I was curious about their domestic life. I invent Elizabeth’s early widow-hood, her desire to have her independence through running her own cloth business, her father’s determination to see her remarried and her meeting with Thomas. I believe most of what I have written to be plausible but do not claim it as ‘the’ truth. It is a ‘truth’.  Widows could run their own businesses and have apprentices. I suggest that her second marriage is one of mutual respect and possibly a romantic match. There is evidence that charming, sociable Thomas Cromwell was no more ruthless any other upwardly mobile Tudor in this early period of his career. Connections mattered especially for a young man with intelligence, ambition and personality. Thomas Cromwell owned all of these qualities. It was through his own family connections that he came to work as steward of York Place circa 1516, one of Cardinal Wolsey’s residences. It was not through any ruthless move. Thomas Cromwell owned a phenomenal memory, was a man of new learning, humanism, and spoke Italian and French fluently. He was curious early on about Church Reform. He, like, Wolsey came from a modest background.

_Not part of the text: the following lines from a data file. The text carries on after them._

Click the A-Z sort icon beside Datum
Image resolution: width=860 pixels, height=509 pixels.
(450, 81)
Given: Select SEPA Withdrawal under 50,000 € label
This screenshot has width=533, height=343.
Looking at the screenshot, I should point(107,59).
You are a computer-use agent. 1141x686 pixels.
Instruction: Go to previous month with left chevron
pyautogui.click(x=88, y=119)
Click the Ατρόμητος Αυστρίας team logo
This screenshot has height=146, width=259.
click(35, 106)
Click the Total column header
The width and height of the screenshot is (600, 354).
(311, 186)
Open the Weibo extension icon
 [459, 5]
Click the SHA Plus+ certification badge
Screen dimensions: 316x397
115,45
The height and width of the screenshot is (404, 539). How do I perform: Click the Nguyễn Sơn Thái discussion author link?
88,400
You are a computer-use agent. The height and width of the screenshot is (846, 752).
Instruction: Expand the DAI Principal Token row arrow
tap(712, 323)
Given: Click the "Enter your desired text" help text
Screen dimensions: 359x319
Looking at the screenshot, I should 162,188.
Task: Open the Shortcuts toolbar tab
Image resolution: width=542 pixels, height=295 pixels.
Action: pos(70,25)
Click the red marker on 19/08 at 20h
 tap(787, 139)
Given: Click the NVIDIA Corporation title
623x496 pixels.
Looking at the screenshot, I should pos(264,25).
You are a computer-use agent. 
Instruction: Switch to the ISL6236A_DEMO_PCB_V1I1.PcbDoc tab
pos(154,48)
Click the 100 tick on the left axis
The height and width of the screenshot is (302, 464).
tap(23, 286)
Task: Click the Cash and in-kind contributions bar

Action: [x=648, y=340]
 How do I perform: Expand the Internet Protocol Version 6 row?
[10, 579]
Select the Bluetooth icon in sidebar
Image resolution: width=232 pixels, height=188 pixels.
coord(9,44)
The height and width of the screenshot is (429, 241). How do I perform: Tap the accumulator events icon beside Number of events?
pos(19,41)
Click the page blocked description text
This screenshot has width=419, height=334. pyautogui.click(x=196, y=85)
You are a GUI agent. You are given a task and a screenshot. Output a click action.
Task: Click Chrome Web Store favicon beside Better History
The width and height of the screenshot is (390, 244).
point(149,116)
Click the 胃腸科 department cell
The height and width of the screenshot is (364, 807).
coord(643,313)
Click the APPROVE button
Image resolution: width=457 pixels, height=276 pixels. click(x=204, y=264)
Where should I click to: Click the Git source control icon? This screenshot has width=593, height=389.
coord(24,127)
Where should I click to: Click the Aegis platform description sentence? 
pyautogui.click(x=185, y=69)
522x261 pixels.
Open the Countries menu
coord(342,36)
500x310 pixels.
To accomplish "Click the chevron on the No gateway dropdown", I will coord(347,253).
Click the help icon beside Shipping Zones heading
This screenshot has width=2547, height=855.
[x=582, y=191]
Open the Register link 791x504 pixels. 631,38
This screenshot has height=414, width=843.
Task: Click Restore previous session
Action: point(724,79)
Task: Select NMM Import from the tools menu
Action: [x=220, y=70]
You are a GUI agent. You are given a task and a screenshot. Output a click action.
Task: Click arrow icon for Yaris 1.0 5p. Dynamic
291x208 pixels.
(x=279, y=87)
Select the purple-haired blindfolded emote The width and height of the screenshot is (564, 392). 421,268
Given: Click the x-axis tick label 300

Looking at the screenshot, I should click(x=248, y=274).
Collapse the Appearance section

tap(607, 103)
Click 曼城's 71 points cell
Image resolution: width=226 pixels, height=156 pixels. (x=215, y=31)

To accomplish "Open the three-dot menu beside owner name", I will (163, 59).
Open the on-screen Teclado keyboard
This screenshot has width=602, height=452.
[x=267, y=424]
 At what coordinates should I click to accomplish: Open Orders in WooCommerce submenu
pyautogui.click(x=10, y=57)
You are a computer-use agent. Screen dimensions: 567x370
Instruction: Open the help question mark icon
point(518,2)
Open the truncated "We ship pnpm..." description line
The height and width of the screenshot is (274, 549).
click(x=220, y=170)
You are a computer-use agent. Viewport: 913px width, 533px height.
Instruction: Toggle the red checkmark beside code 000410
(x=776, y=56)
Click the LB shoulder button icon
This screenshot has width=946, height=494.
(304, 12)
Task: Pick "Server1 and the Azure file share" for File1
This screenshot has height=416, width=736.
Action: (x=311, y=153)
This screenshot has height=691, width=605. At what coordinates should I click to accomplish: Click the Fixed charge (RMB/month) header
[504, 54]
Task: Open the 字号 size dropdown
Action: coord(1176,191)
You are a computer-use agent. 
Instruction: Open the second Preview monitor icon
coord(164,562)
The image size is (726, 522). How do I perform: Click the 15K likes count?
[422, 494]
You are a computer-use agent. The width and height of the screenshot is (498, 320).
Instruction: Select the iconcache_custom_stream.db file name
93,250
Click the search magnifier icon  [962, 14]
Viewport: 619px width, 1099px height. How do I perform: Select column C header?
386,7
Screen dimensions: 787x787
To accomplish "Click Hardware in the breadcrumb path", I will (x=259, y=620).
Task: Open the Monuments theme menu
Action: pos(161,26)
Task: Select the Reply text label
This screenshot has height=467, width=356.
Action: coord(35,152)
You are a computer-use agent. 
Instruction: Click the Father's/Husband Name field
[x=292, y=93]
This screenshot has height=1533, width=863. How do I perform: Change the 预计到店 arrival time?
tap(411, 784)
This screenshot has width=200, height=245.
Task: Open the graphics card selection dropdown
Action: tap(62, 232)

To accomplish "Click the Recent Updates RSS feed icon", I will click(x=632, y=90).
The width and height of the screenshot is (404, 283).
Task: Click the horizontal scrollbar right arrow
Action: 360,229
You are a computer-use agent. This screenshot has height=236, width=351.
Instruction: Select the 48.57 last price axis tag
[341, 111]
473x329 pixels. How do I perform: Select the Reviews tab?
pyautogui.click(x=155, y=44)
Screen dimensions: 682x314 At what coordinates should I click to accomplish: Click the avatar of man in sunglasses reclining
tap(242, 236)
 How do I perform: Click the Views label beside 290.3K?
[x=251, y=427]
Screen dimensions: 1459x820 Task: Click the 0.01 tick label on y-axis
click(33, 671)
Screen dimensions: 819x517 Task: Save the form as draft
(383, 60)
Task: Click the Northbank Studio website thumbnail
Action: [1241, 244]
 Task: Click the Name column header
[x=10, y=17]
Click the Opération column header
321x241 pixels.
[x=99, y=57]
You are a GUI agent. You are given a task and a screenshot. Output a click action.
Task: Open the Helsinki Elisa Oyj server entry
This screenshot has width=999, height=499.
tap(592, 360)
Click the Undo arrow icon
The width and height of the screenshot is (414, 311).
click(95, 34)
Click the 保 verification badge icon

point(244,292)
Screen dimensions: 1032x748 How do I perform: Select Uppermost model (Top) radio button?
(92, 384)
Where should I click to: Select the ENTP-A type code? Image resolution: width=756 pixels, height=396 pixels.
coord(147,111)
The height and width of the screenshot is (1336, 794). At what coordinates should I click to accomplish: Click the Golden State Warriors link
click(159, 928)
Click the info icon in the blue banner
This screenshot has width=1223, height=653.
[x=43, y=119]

I was also interested in investigating the world of the early Tudor merchant class, women in trade, and domestic life.
At this time, England was competing with Flanders for trade in fabrics. Elizabeth, as I write her story, wanted to sell cloth abroad. She was purchasing and selling new fabric mixes with exotic names such as bombazine, as it was one way she could stand out as a female trader. Other aspects of the fabrics trade that interested me were The Sumptuary Laws of the period and how these could be circumnavigated. The merchant class liked to ape the nobility and the nobility wanted to keep them in their place. Laws about what people could wear were reinvented throughout the Tudor period to discern between the classes! I use this within the story line. Even so, Thomas dressed modestly throughout his life. Yet, the inventory of Austin Friars indicates they both loved jewels, beautiful fabrics and tapestries and, interestingly, clothing so maybe he wore other than sombre colours and rich fabrics privately. We know not!
I enjoyed imagining the Cromwells’ domestic life as they moved from her modest Wood Street house after they were married to Fenchurch Street, and finally to Austin Friars a lovely Tudor home beside the ‘good’ address of Austen Friary. It was an upper middle class neighbourhood. There, they lived beside wealthy Italian merchants, minor nobility and later, Chapuys, the Spanish ambassador. I was fascinated by the everyday detail of early sixteenth century home life, especially child-rearing, girls’ education, servants, cooking, furniture and clothing. I loved how the year was marked by the ritual of festivals and saints’ days, that London was smelly, dangerous and thrilling full of cut-throats and ambition and thrilling and colourful. I incorporated all of this into the fabric of the novel to recreate the Cromwells’ world.
Austin Friars features at strategic points throughout the novel as Elizabeth’s story is revealed. On a Midsummer’s Day in 1526, Elizabeth moves from room to room and from these points of reference the readers are transported back into Elizabeth’s life, her life with her first husband, her life with Thomas, her mistakes and her high points, her hopes and sorrows, always with political events shading the background. I chose this particular date because I wanted to end the book on a high note before her death and before Thomas gets swept into Cardinal Wolsey’s fall from power and into Thomas Cromwell’s life at court. He is just on the cusp of entry into the King’s service.
Finally, where I found facts I kept to these and hopefully have been successful in doing what novelists do best- put the flesh on the bones of history, because the historical novelist is in the position of balancing an aesthetically distant past and an engagement with the present. Fiction is a way of knowing about the past, a meditation on history rather than an entirely accurate retelling of historical truth. I hope that if you read The Woman in the Shadows you enjoy it and feel that you have had a glimpse into Elizabeth’s world.